Unpredictable schedules and no guarantee of work hours make it difficult for low-income families to depend on stable earnings and test their ability to maintain work-life balance. Variable scheduling could also make it difficult for workers receiving benefits from programs where work requirements might be introduced or intensified to meet the required number of work hours each month.
5. Low-wage occupations are on the rise.
While low-wage workers earn less, have less predictable schedules, and have less access to benefits than high-wage workers, occupations that rely on low-wage workers are predicted to grow significantly over the next decade. Among the top 15 occupations expected to add the most jobs, 10 pay annual wages of less than $37,690, the 2017 median annual wage. The fastest-growing occupation—personal care aide—has a median annual wage of $23,100.

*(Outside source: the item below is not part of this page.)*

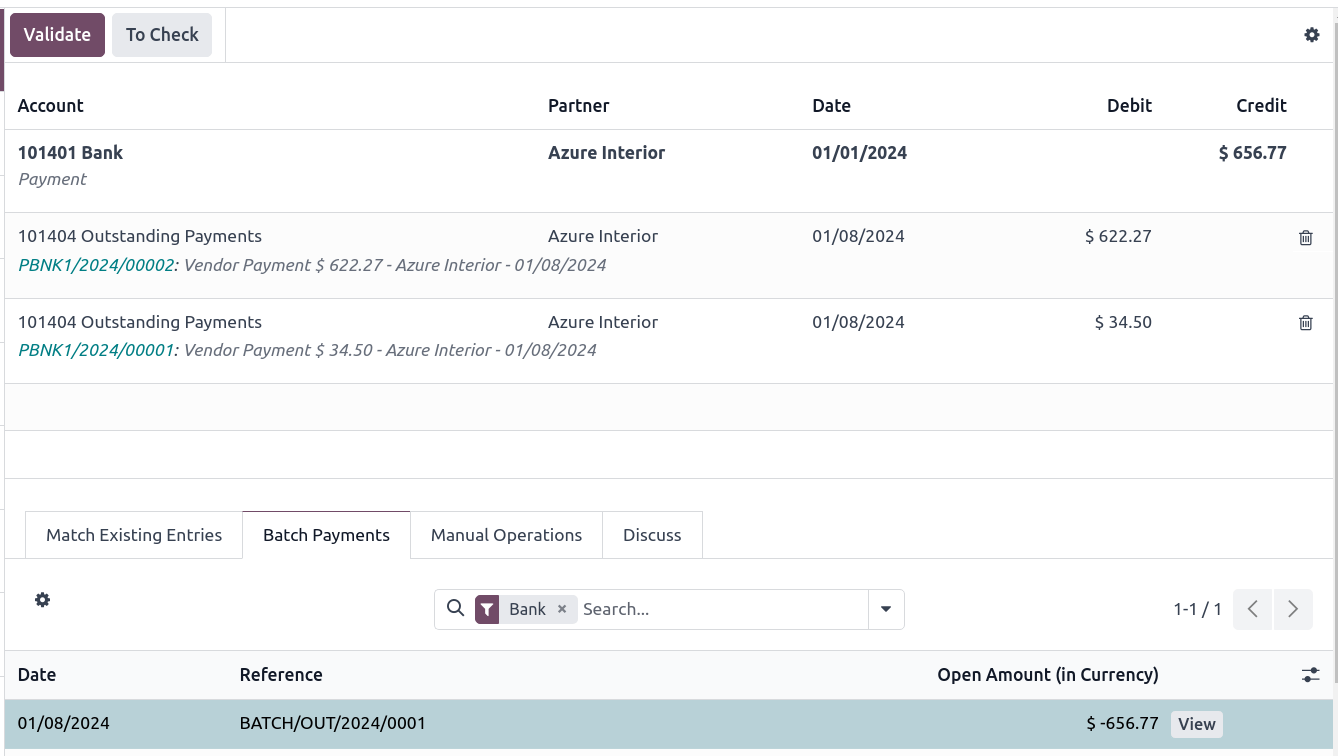Select the Batch Payments tab

click(x=326, y=535)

6. Labor force participation is declining, especially for men ages 16 to 24.
The rate at which both men and women are either working or actively searching for work has been steadily declining since the 1990s, although the rate for men ages 16 to 24 has seen a sharper decline.
The reasons for people disconnecting from the workforce are complex and multifaceted, but evidence suggests that higher rates of disability or health issues might be associated with reduced labor force participation among men in their prime working years. One study found that half of working-age men not in the labor force have a serious health condition that is a barrier to work.
Policymakers and employers need to address these barriers while acknowledging that for some, work that provides economic security might not be possible.
Strengthening safety net programs to help families meet these challenges
The ways in which the nature of work, particularly low-wage work, is fundamentally changing hold major implications for the social safety net and call for alternative models by which low-income working families can meet their basic needs and access benefits outside their employers.
Federal assistance programs, such as the Supplemental Nutrition Assistance Program (SNAP), housing assistance programs, child care subsidies, and Medicaid, provide vital supports to low-wage workers both when they have jobs and during periods of unemployment. Medicaid expansion under the Affordable Care Act, for example, contributed to a substantial decline in people without health insurance, particularly those in low-wage occupations.
But funding in some programs is insufficient to match the need. Only one in five eligible renter households accesses housing assistance, and the maximum SNAP benefit falls short of low-income meal costs in 99 percent of US counties. Strengthening these programs could help families in low-wage jobs meet their basic needs.
Other reforms, such as portable benefits, a prorated unemployment insurance program for low-wage and part-time workers, and an expansion of the earned income tax credit to a greater number of workers without dependents, could improve the safety net for those who need it most.